## Problema da risolvere
Ricopia fedelmente i record a partire dalla riga che contiene "Dismiss the token panel with the X" e proseguendo fino alla fine dei record, estremi inclusi. Nella risposta ometti le immagini.

## Estratti dei record
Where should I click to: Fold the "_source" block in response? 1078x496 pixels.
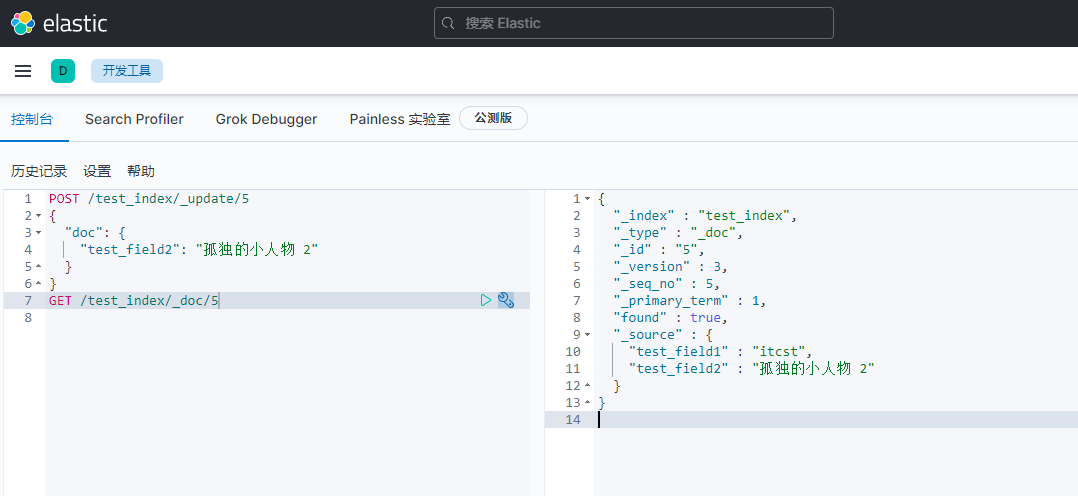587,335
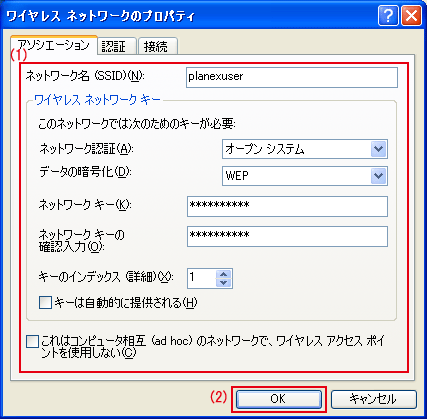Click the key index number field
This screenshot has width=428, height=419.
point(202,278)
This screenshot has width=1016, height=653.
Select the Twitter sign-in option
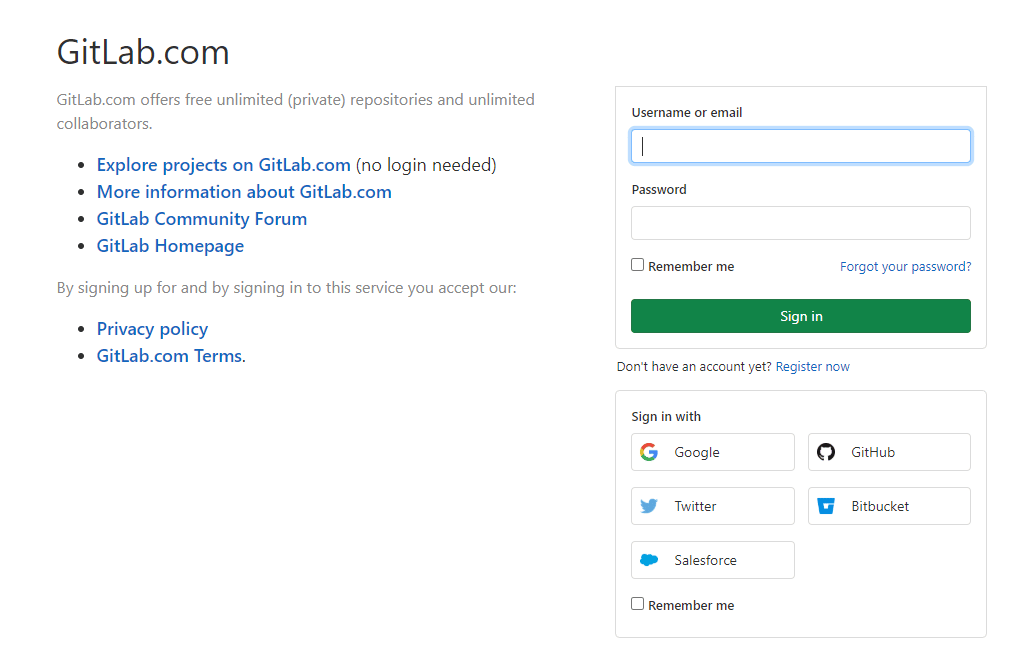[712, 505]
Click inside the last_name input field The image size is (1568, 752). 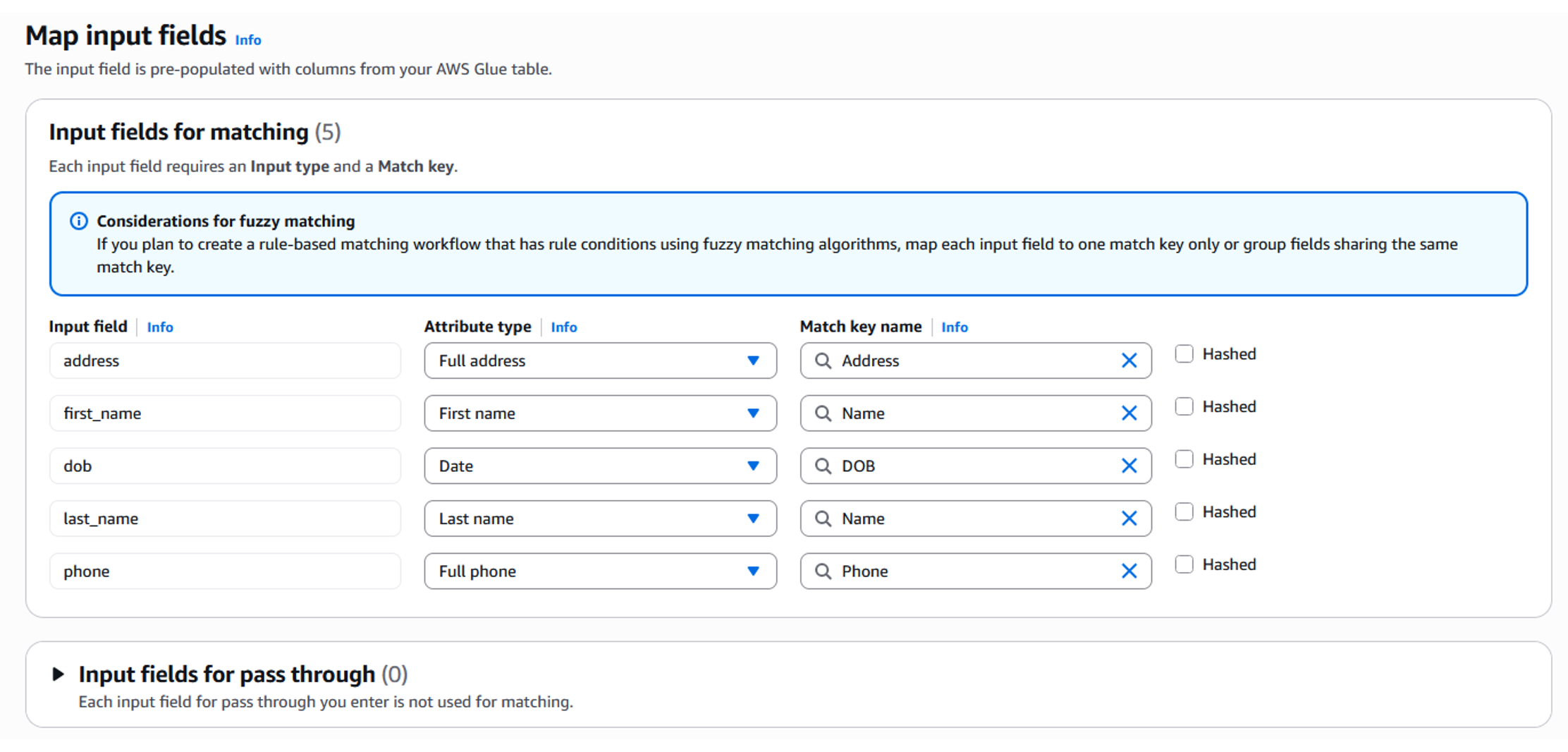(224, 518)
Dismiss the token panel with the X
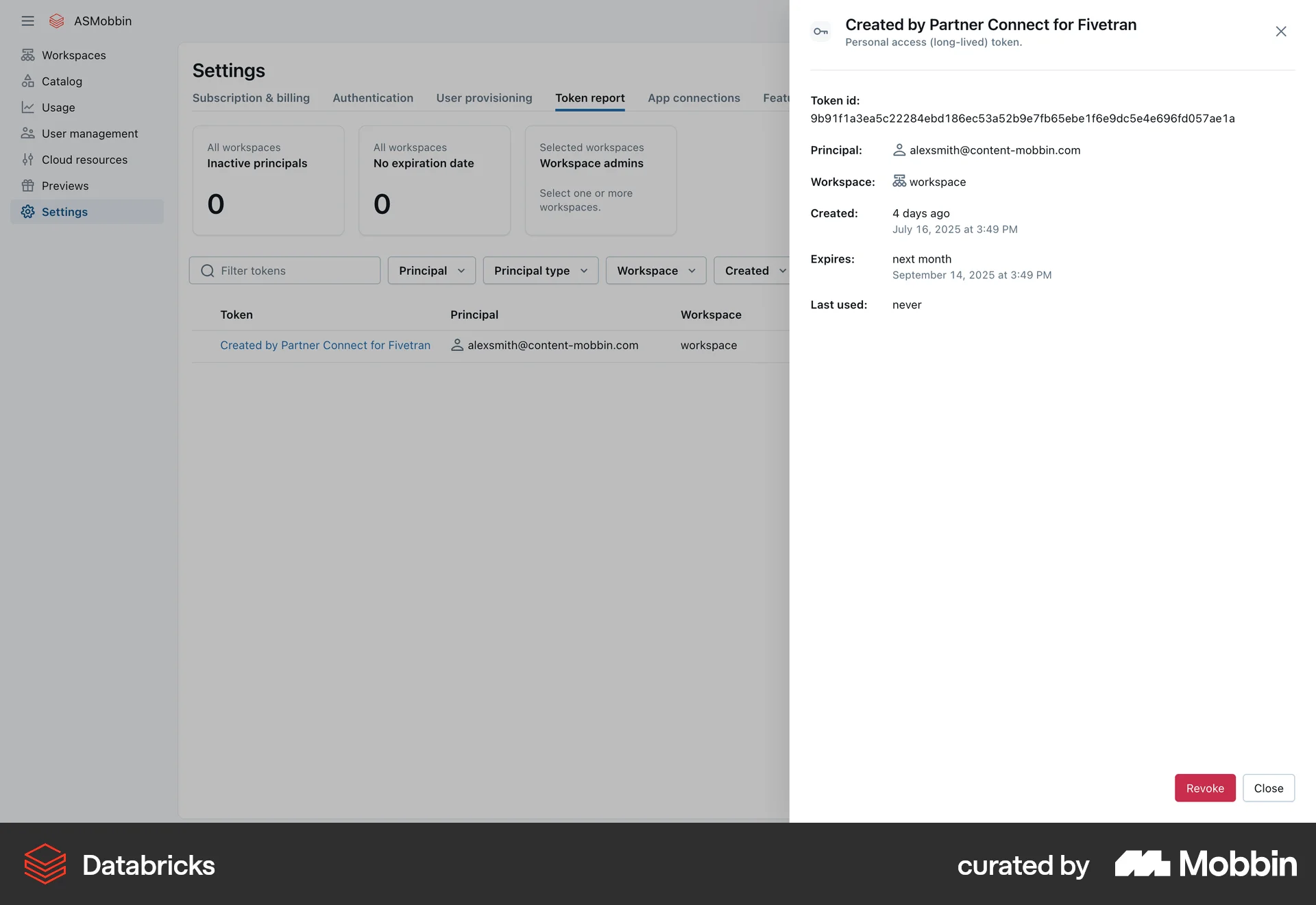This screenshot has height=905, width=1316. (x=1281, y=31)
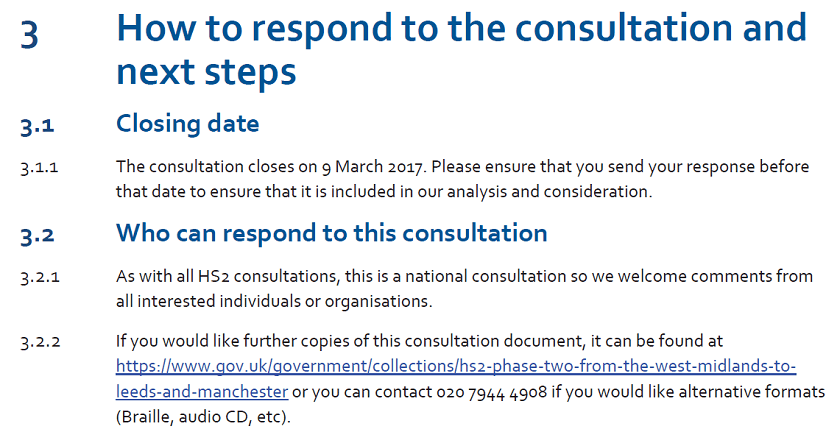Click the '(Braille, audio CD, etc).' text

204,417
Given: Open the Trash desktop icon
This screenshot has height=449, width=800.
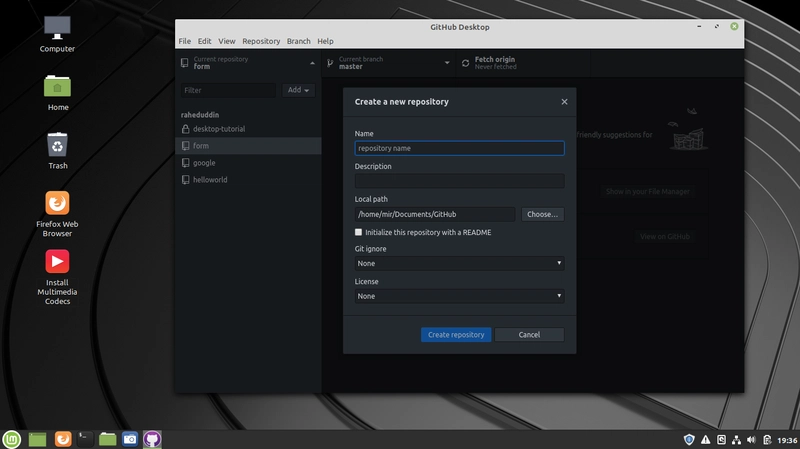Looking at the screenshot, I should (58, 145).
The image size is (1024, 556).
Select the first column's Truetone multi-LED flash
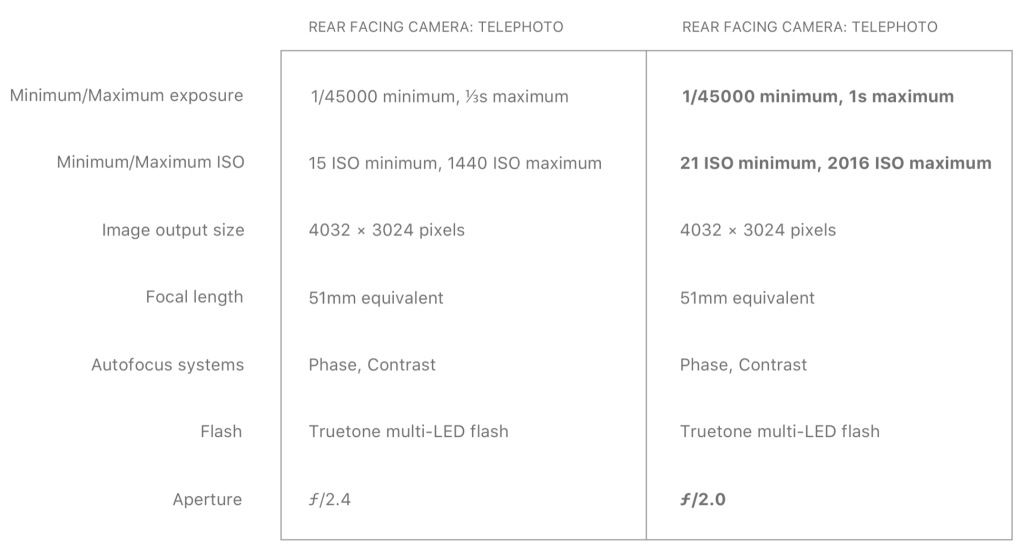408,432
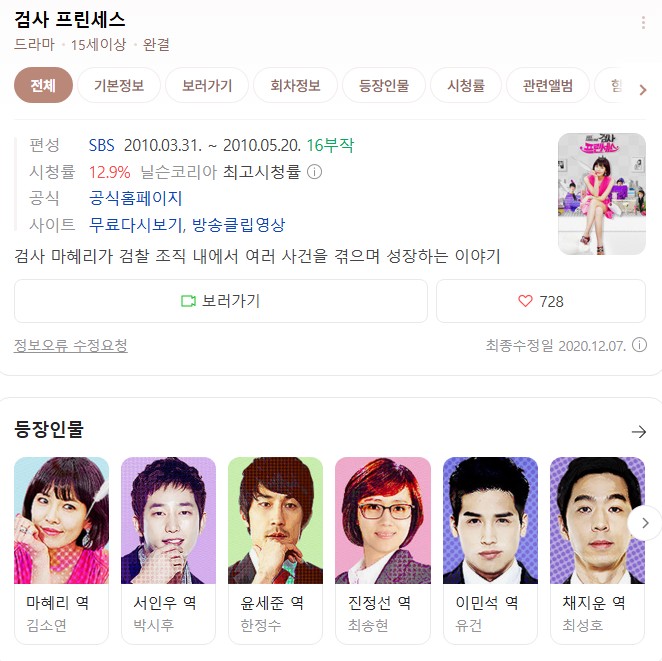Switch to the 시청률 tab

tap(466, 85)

## Risposta
Dismiss the token panel with the X
This screenshot has height=905, width=1316. (x=1281, y=31)
Click the '(Braille, audio CD, etc).' text

204,417
Given: Open the Trash desktop icon
This screenshot has height=449, width=800.
Looking at the screenshot, I should (58, 145).
The image size is (1024, 556).
Select the first column's Truetone multi-LED flash
408,432
Switch to the 시청률 tab

tap(466, 85)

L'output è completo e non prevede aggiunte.